ABBロボティクス、産業用オートメーション向け「PoWa」コボットシリーズを発表

ABB Roboticsの新しいPoWa協働ロボットシリーズは、可搬重量7~30kgの6モデルで構成されています。 | 出典:ABB Robotics
ABBロボティクスは今週、新しい協働ロボット(コボット)「PoWa」シリーズを発表しました。同社によれば、これらのコボットは従来モデルと比較して、より高い可搬重量と総合的な性能を備えているとのことです。
ABBは、世界のコボット市場が2028年まで年率20%で成長すると予測しています。新しいPoWaシリーズは、従来のコボットと産業用ロボットの間に存在する大きな市場のギャップを埋めることを目指しています。ABBによると、従来のコボットは要求の厳しい産業用タスクにおいて速度や可搬重量が不足しがちである一方、標準的な産業用ロボットは通常、専門的で大規模な自動化環境向けに設計されています。
「コボットの導入は、自動化の取り組みを始めた中小企業や大企業からの需要に牽引され、従来の産業用ロボットの導入を大幅に上回っています」と、ABBロボティクスの協働ロボット部門責任者であるアンドレア・カッソーニ氏は述べた。 「これらの顧客は、より高い速度や可搬重量だけでなく、使いやすさやコンパクトな設計も求めています。老舗メーカーは、従来の産業用ロボットのような複雑さや柔軟性の欠如なしに、より重量があり、サイクルタイムの短いアプリケーションの自動化を目指しています。私たちは、高速コボット『PoWa』シリーズのグローバル発売を通じて、こうしたニーズに応えています。この名称は、コンパクトな協働ロボットという形態の中に、パワフルで産業用グレードの性能を詰め込んだことを反映しています。」
ABBロボティクスは、世界をリードするロボットメーカーの一つです。その製品ポートフォリオには、自動車、エレクトロニクス、物流などの様々な分野で活用される産業用ロボット、コボット、自律移動ロボット(AMR)が含まれています。
2025年10月、ABBグループはロボット事業部門をソフトバンクグループに53億ドルで売却する計画を発表しました。ABBロボティクスには約7,000人の従業員が在籍しており、米国本社および製造拠点はミシガン州オーバーンヒルズにあります。

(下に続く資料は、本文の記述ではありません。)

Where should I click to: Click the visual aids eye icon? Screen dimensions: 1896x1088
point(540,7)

ABBは、限られたスペースでも高い性能を発揮するようPoWaを設計しました
PoWaシリーズは、ABBロボティクスのコボットラインナップを産業用レベルの性能で拡充するもので、7kg(15.4ポンド)から30kg(66.1ポンド)までの6つの可搬重量カテゴリーを備え、最高速度は5.8m/s(13mph)に達します。

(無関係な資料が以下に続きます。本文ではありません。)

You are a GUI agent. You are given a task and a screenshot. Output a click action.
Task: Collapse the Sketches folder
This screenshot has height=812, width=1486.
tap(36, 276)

このシリーズは、特にコンパクトな作業スペース向けに設計されています。ABBによると、本シリーズは高速機械の段取り、パレタイジング、ねじ締め、アーク溶接などの用途に最適です。PoWaにより、製造業者は、協働ロボット固有の柔軟性、使いやすさ、コンパクトな設置面積を維持しつつ、より重量のある高速なプロセスを自動化することが可能になります。
ABBによると、新しいコボットはアーム側のインターフェースにあるプログラム可能なボタンやノーコードプログラミングにより操作が容易で、サードパーティ製アクセサリの幅広いエコシステムに対応しています。PoWaユニットは開封後1時間以内に稼働可能で、様々なツールとのプラグアンドプレイ機能を提供します。同社は、このコボットシリーズが産業用レベルの接続性と性能を、協働ロボットの柔軟性と融合させている点を強調しています。
ABB OmniCoreコントローラプラットフォームを搭載した新しいPoWaコボットは、最高レベルのモーション制御、速度、精度を実現します。RobotStudioやWizard Easy Programmingなど、ABB Roboticsが拡充を続けるAI搭載ソフトウェアスイートと統合可能であり、直感的なプログラミング、迅速な導入、および稼働時間の最大化を可能にします。
先月、ABBはロボットシミュレーションの強化と実環境での導入の簡素化を目的として、NVIDIA OmniverseライブラリをRobotStudioに統合することを発表しました。この機能は、2026年後半にサブスクリプションベースの「RobotStudio HyperReality」としてリリースされる予定です。